“Se vuoi vedere, impara ad agire”
Heinz von Foerster
Vi ricordate se c’è stato un momento della vostra vita in cui siete stati restìi a iniziare qualcosa, per pigrizia, o non l’avete mai iniziata? E altri momenti in cui invece, dopo averla iniziata, l’avete trasformata in abitudine? Come avete fatto quella volta a vincere la pigrizia?
Un amico mi disse che a 18 anni non aveva voglia di lavorare, e che la voglia gli è venuta dopo qualche stipendio, quando ha realizzato la gratificazione economica da una parte, ma soprattutto il senso di indipendenza.
Ognuno colora un’azione di un significato diverso secondo la sua storia ed esperienza. Qualsiasi sia il significato per un dato premio, esso è un elemento che riesce a farsi preferire alla mancata lotta contro la pigrizia. Ad esempio, c’è chi ama il suo lavoro e dedica una parte del suo tempo al volontariato. Alcuni trovano il premio nel sentirsi utili, nel fare qualcosa per gli altri.
Forse sta qui la chiave dell’akrasia (termine greco che indica la debolezza della volontà), cioè la mancanza di un premio, o la mancanza del mettere a fuoco il premio che ricaveremo nello “spingere il carico” finché non si sposta. Nessuno vi può dire quale sia il vostro premio, dovete capirlo da voi facendo delle prove, divertendovi a sbagliare, ed eventualmente riprovare.
Come si fa a mangiare un cocomero intero?

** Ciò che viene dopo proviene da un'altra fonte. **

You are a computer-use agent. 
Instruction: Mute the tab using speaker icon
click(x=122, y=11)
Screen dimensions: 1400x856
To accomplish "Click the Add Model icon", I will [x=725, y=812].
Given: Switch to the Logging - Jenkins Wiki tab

“Un morso alla volta!” – ha risposto il formatore americano Robert Dilts. Una delle strategie possibili per abbassare l’attrito iniziale per spostare un carico è alleggerirlo. In tal senso, un obiettivo può essere suddiviso in sotto-obiettivi. L’apatia impedisce di studiare un capitolo per un esame? Potremmo darci un obiettivo più piccolo, un paragrafo in un dato tempo senza distrazioni. Quando lo sforzo è stato compiuto, il premio potrebbe essere quello della gratificazione per aver portato a termine un obiettivo. Una gratificazione più grande, come il giocatore di video-game che arriva allo schema successivo, può essere quella di aumentare gradualmente il proprio sotto-obiettivo, per avere come premio anche qualcosa da subito, e cioè il gusto della sfida, l’emozione di provare a superarsi. Se il premio non è abbastanza grande e immediato da vincere la resistenza all’azione, si può quindi rendere più piccola e fattibile l’azione stessa.
Dal cocomero al pomodoro che misura il tempo…

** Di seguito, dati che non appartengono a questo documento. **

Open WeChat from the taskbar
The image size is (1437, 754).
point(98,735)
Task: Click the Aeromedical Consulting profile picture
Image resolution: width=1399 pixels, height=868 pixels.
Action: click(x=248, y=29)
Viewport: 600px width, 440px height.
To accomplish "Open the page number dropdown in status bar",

Il “metodo del pomodoro” è stato inventato da Francesco Cirillo, uno studente universitario che usava un timer a forma di pomodoro per cronometrare le sue sessioni di studio senza distrazioni.
Anche se si passa dallo studio al lavoro, si può provare a mettere il conto alla rovescia di mezz’ora per un impegno che dobbiamo assolvere (scrivere un report, una relazione o un articolo), contando che spesso cerchiamo per ore l’ispirazione prima di iniziarlo. Il fatto di avere un tempo limitato a disposizione ci può stimolare a dare il meglio in meno tempo.
Dalla paura di non essere “portati” alla consapevolezza dell’apprendimento.
“Non ho talento, non sono portato!” – Questa purtroppo è una delle credenze più limitanti per la crescita personale di ognuno. Il maggior motivo per cui non siamo bravi in qualcosa è la mancanza di abitudine, allenamento, e quindi apprendimento. Così, la scusa di non essere portati ad usare il pc per molte persone è spesso stata usata per celare la frustrazione dei primi errori, normalissimi e inevitabili per chi sta imparando qualcosa, e qualche volta la resistenza a voler capire che serve costanza per acquisire un’abilità.
Quindi la “predisposizione” può essere spesso un alibi comodo, e comunque fuorviante. Come diceva la psicoterapeuta Virginia Satir: “Quello che sono oggi è indice di quello che ho imparato, non di quello che è il mio potenziale”. Potremmo imparare pure, esplorando le possibilità e sperimentando, quali sono i nostri premi, e a come non staccarvi gli occhi.